It begins on May Day 1646: "The Civil War is raging and what should be a rare moment of blessing for the town of Ely takes a brutal turn. Ruth Flowers is left with little choice but to flee the household of Oliver Cromwell, the only home she has ever known. On the road to London, Ruth sparks an uneasy alliance with a soldier, the battle-scarred and troubled Joseph. But when she reaches the city, it's in the Poole household that she finds refuge.
Lizzie Poole, beautiful and charismatic, enthrals the vulnerable Ruth who binds herself inextricably to Lizzie's world. But in these troubled times, Ruth is haunted by fears of her past catching up with her.

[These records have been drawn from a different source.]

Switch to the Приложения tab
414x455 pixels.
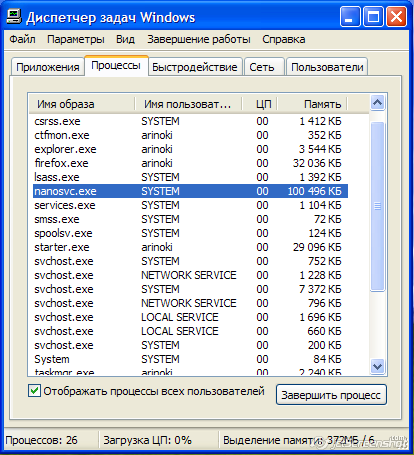click(48, 67)
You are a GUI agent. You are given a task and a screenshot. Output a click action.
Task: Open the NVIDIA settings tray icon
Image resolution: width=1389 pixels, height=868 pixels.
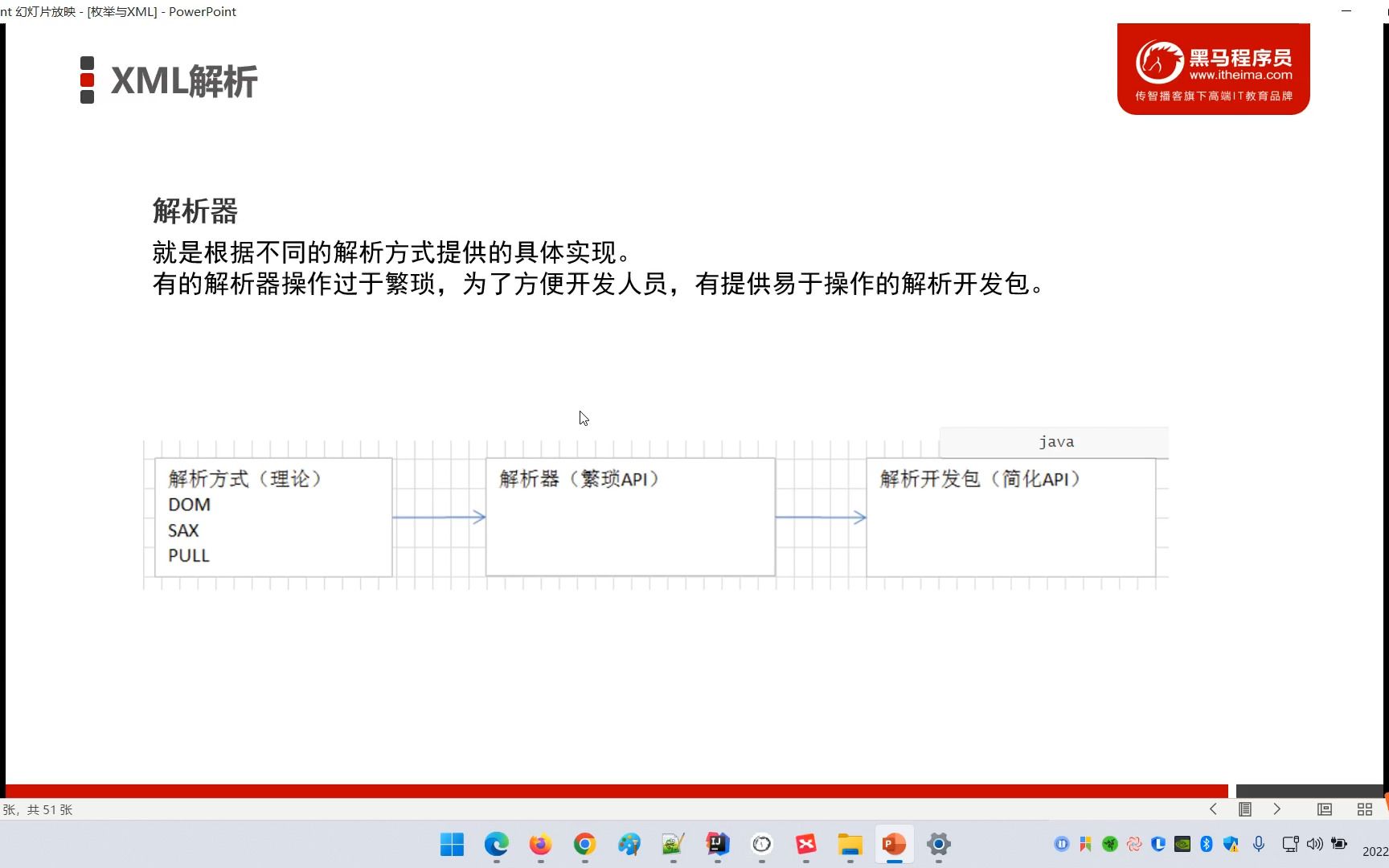1182,844
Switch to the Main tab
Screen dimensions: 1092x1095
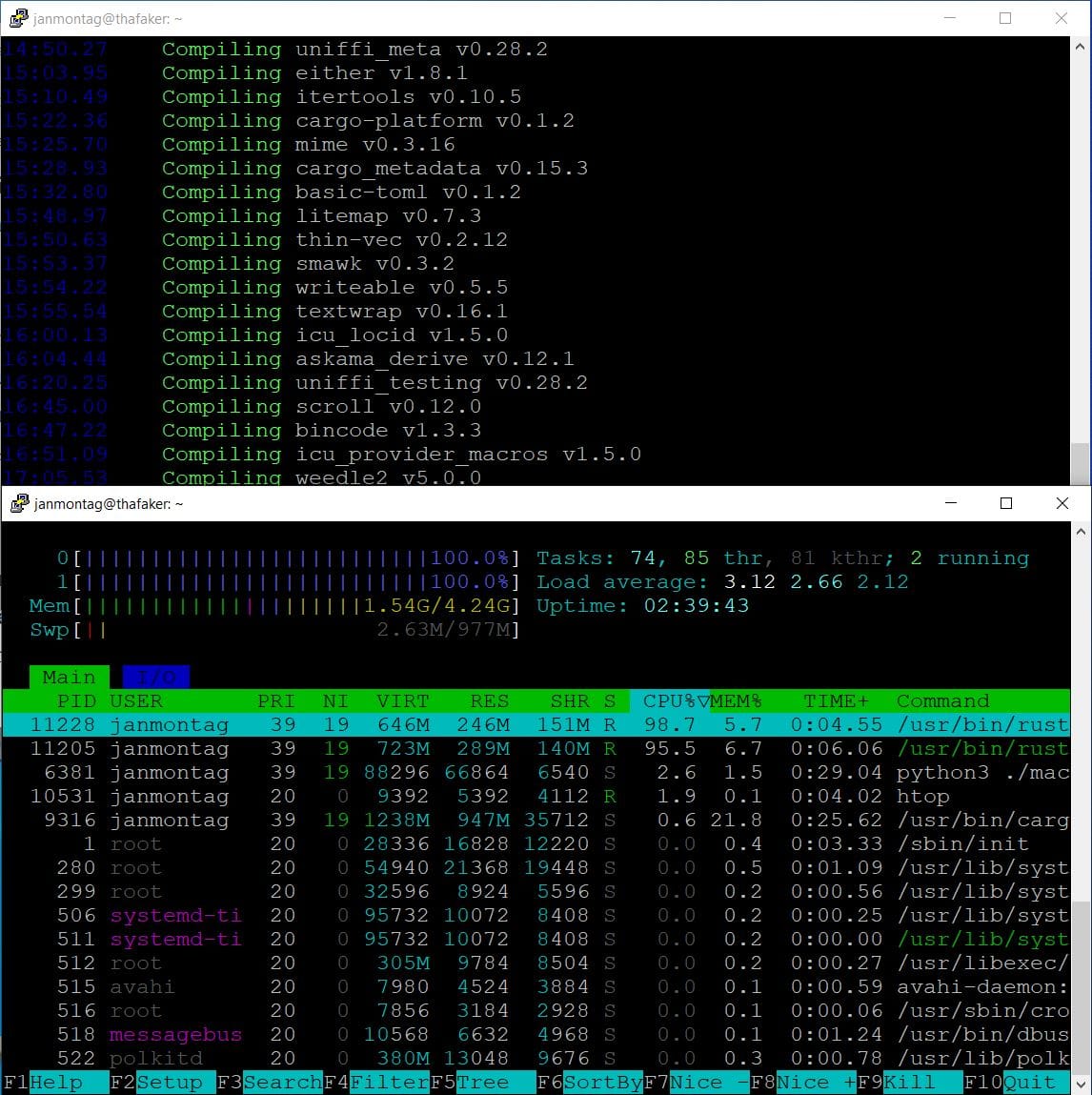pos(68,677)
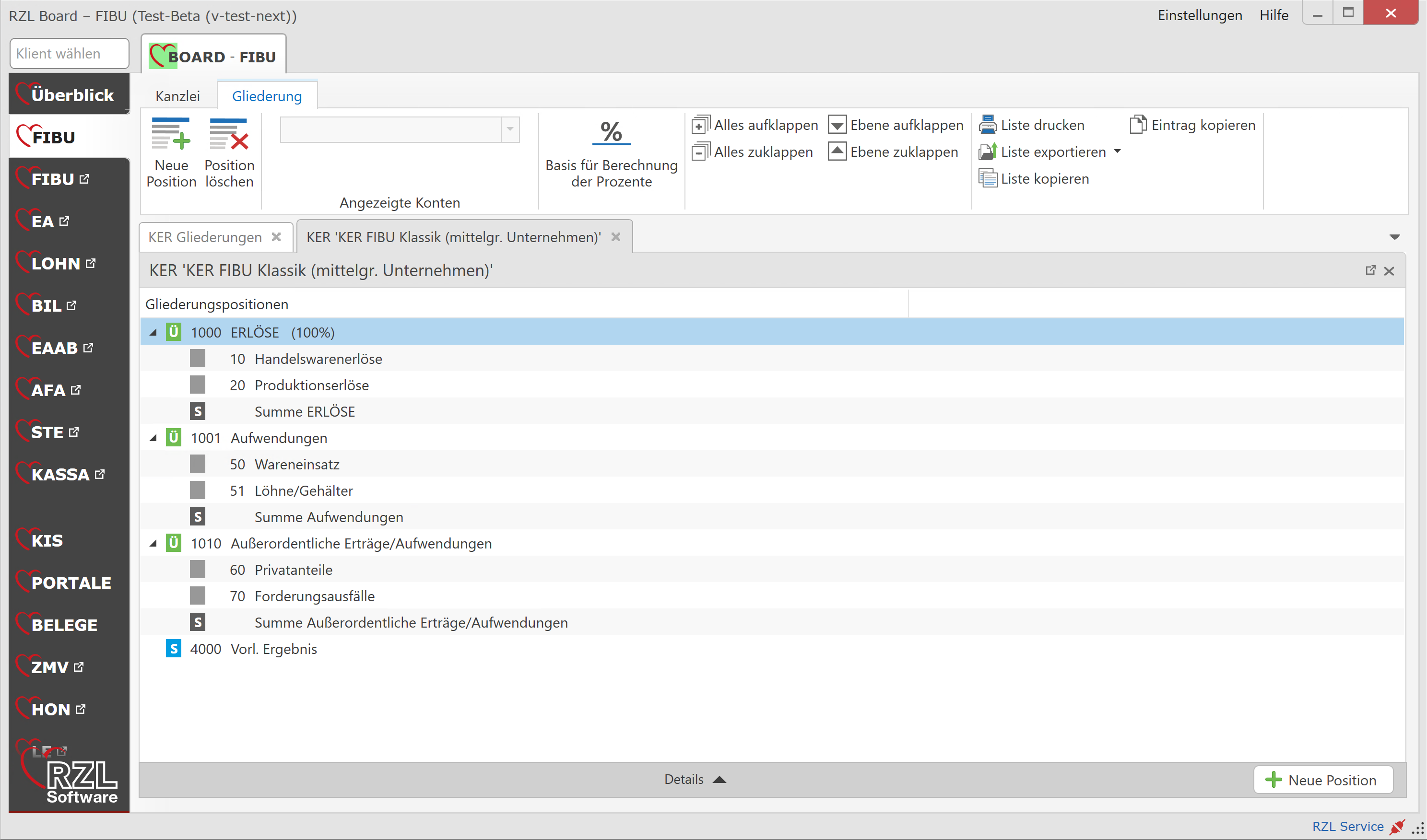Click the Klient wählen input field
The image size is (1427, 840).
coord(69,54)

And as Lizzie's radical ideas escalate, Ruth finds herself carried to the heart of the country's conflict, to the trial of a king."
Elizabeth Poole was a real person who appeared before the Army Council in the days before the trial and execution of Charles I and spoke of visions she had received from God. Her testimony didn't influence the outcome of the trial but her words were heeded, and why this was so is at the basis of the novel as Katherine Clements has sought to explain it using research, conjecture and imagination. Katherine came across the character in Antonia Fraser's biography of Oliver Cromwell and was intrigued by this woman who was given an audience with some of the most important men of the day. Research revealed "a dark, seductive world of illegal printing presses, extreme spiritual obsession and a mysterious scandal," and so for Katherine, Elizabeth's story "proved impossible to resist".